Waktu berlalu menit demi menit, dan Qin Feng dan yang lainnya dengan sabar menunggu di bawah platform tinggi.

Tiba-tiba, mereka bertiga merasakan jantung mereka berdebar kencang, perasaan tidak nyaman. Mereka semua melihat ke arah panggung tinggi dan melihat seorang pria perlahan menuruni tangga.

Lelaki itu adalah seorang pria setengah baya dengan wajah tampan, mengenakan pakaian biru dan jubah hitam yang menutupi bahunya. Sosoknya tegap.

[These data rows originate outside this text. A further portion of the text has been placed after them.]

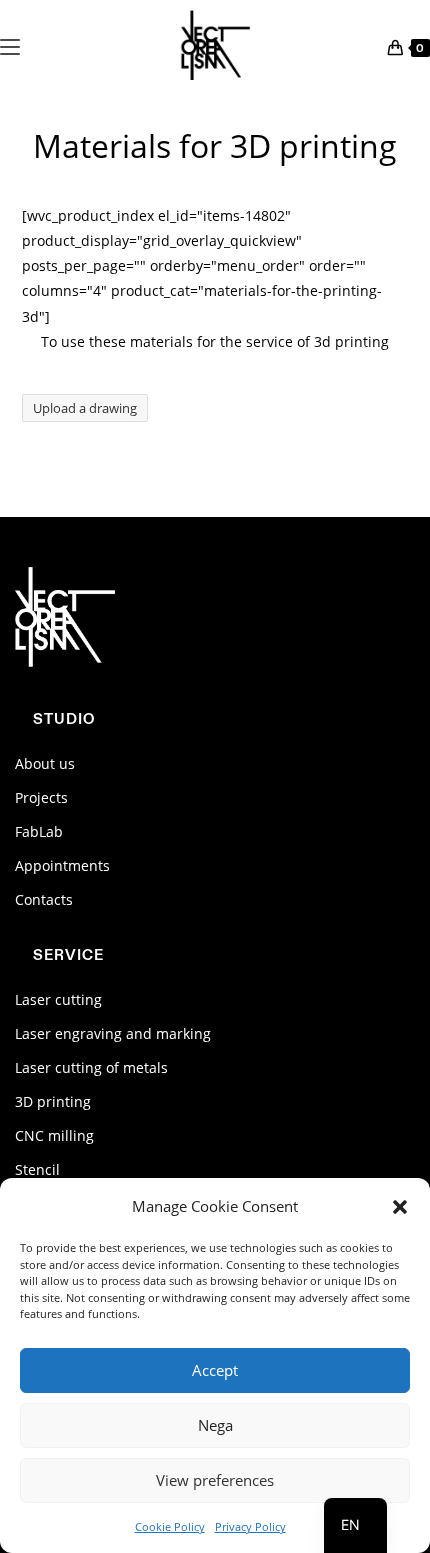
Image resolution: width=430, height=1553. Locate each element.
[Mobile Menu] (10, 45)
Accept (215, 1370)
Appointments (62, 865)
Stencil (37, 1169)
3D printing (53, 1101)
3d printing (351, 341)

Dia tidak melakukan apa-apa, tetapi setiap kali dia melangkah, Qin Feng merasakan getaran yang tak dapat dijelaskan di dalam hatinya.

Yang lebih aneh lagi adalah pria paruh baya itu memejamkan matanya dari awal hingga akhir!

Saat pria paruh baya itu melewati mereka bertiga, Qin Feng meliriknya dan terkejut.

Dengan ayunan spanduk hitam itu, dia melihat sebuah token tergantung di pinggang pria itu. Itu bukan Token Pembasmi Iblis biasa; itu adalah token emas bertatahkan giok putih, dengan kata-kata yang mengejutkan di tengahnya!

Kata itu adalah—Token Dua Belas Jenderal Ilahi dari Departemen Pembasmi Iblis Qian Agung!